── Data extracts

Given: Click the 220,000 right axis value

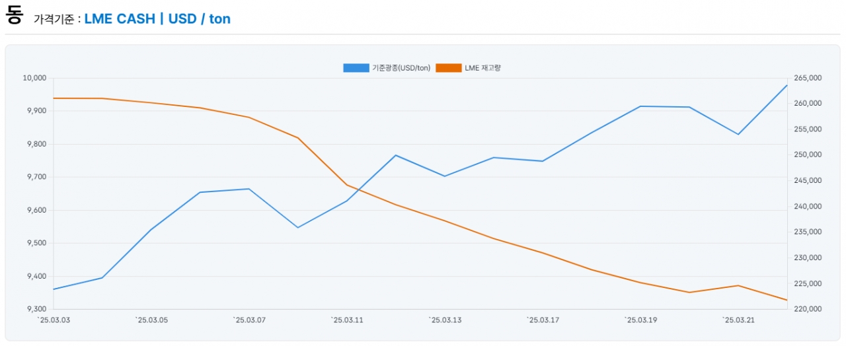Looking at the screenshot, I should [x=806, y=309].
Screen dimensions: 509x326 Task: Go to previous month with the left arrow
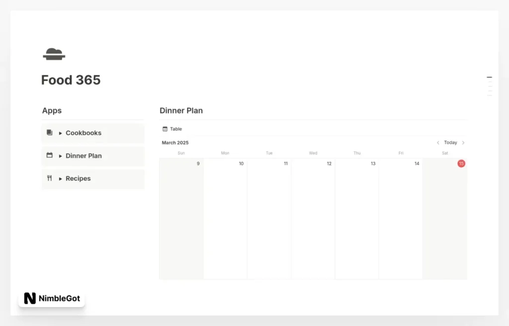438,143
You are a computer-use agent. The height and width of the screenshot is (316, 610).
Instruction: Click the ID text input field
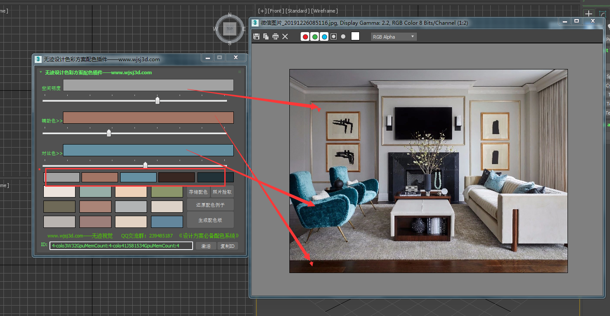point(121,246)
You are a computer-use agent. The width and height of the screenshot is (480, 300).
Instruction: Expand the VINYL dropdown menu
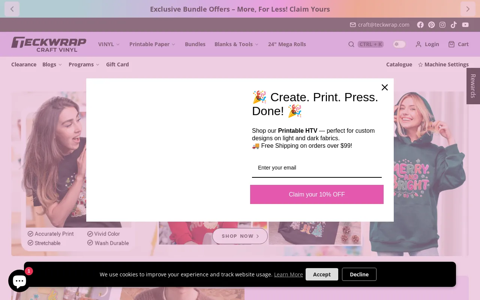[109, 44]
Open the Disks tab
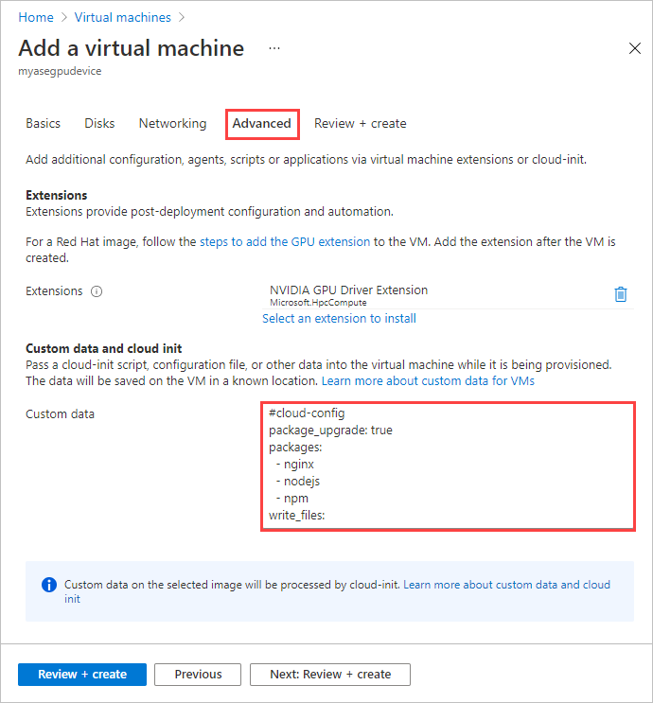The image size is (653, 703). pyautogui.click(x=99, y=124)
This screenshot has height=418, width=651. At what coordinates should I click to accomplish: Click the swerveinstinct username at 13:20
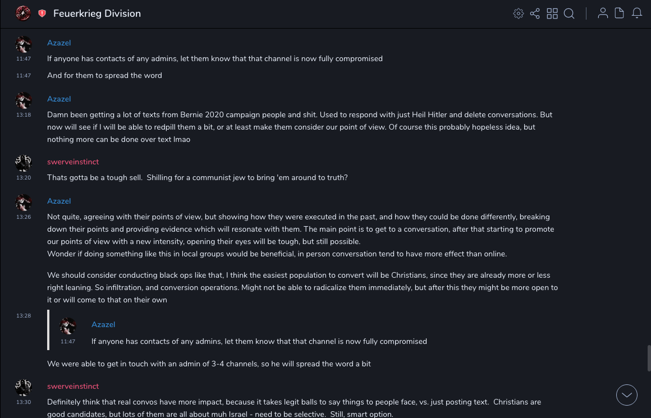[73, 162]
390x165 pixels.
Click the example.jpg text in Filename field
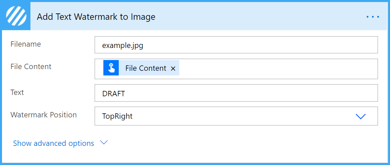point(123,46)
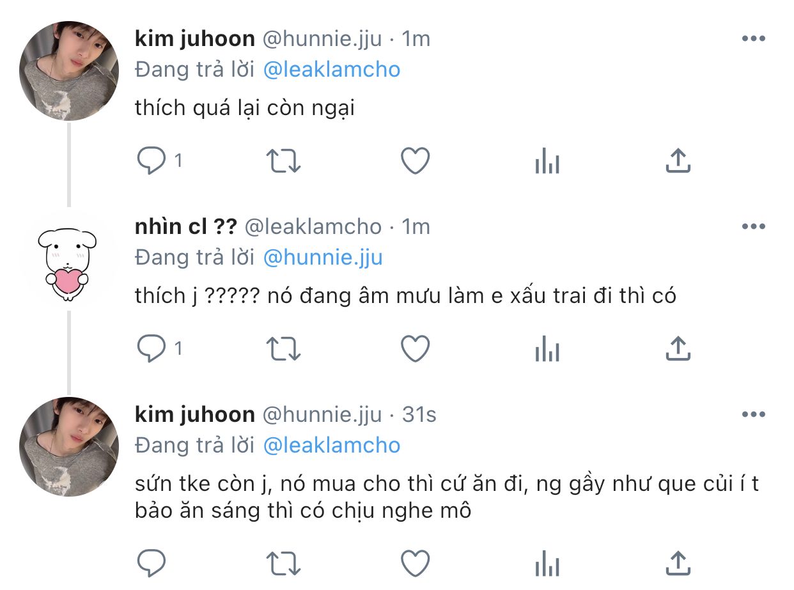View analytics of the first tweet
This screenshot has width=794, height=590.
pos(547,161)
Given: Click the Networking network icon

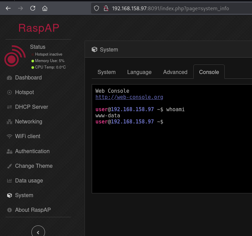Looking at the screenshot, I should 9,122.
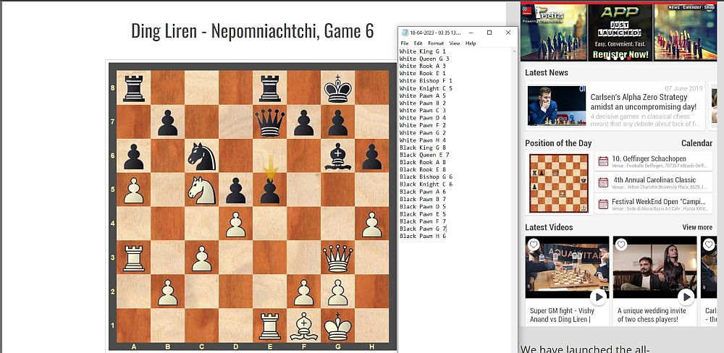Click the Notepad document icon in title bar
Image resolution: width=724 pixels, height=353 pixels.
[x=403, y=33]

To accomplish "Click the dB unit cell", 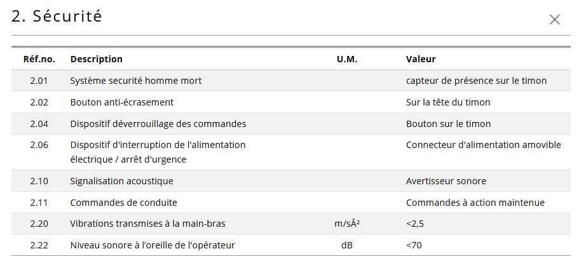I will click(347, 245).
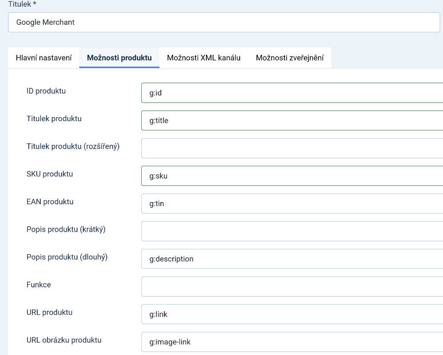This screenshot has width=443, height=355.
Task: Select the Možnosti produktu tab
Action: click(x=119, y=58)
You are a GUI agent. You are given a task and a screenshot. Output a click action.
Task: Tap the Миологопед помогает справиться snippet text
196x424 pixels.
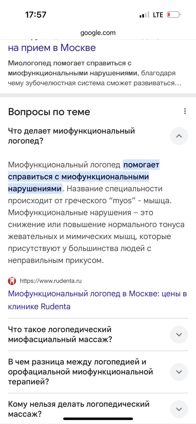95,73
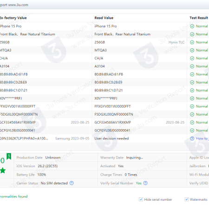Click the Verify Serial Number help icon
209x209 pixels.
(145, 183)
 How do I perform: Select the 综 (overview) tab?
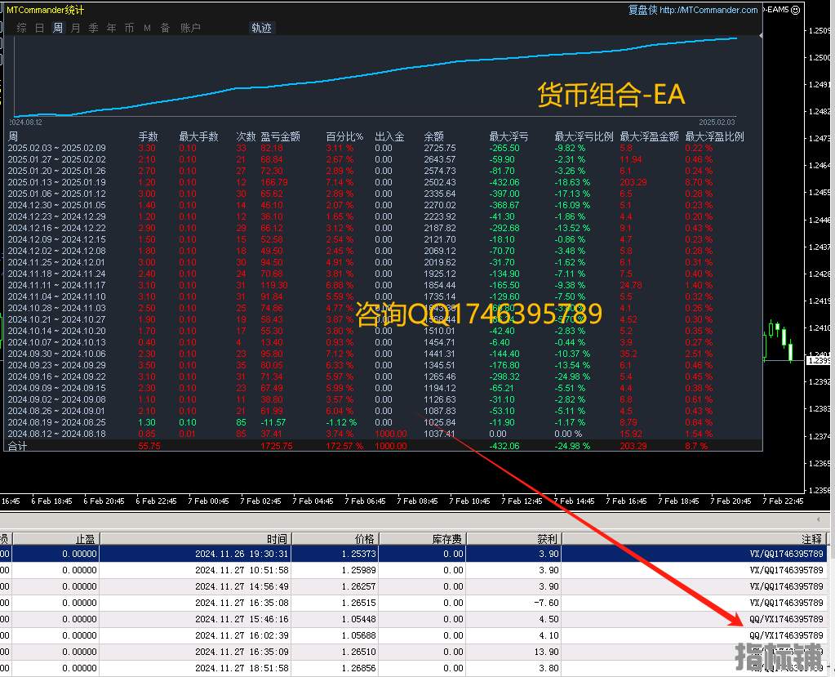point(21,28)
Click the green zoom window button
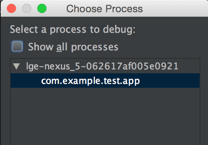The image size is (208, 145). pyautogui.click(x=42, y=8)
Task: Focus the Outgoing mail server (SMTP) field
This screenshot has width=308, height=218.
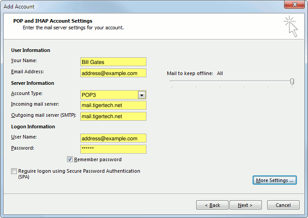Action: point(114,116)
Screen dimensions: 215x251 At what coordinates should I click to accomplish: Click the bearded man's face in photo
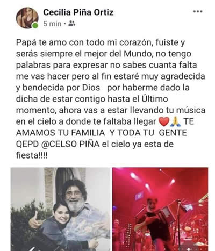[x=74, y=197]
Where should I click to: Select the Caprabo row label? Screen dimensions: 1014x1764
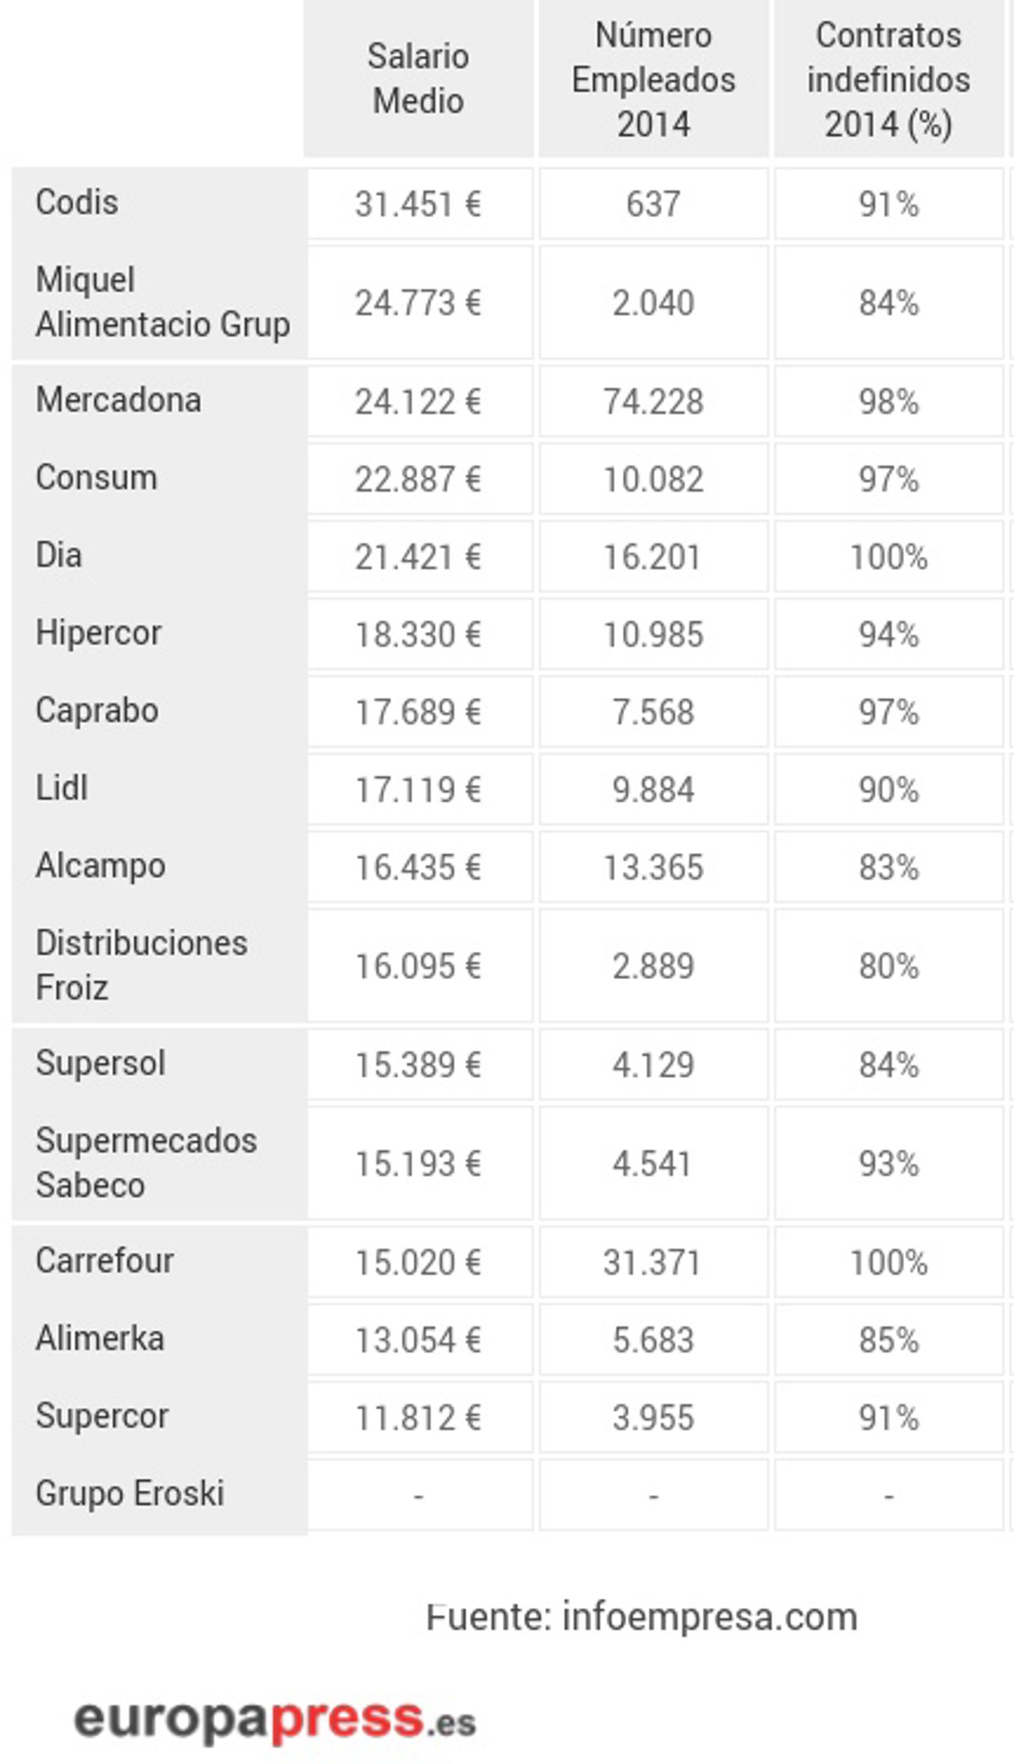(x=97, y=711)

────

Action item — Counting only lines that contain the word "computer", give the number found in the data, and nothing else.

Exercise response — 2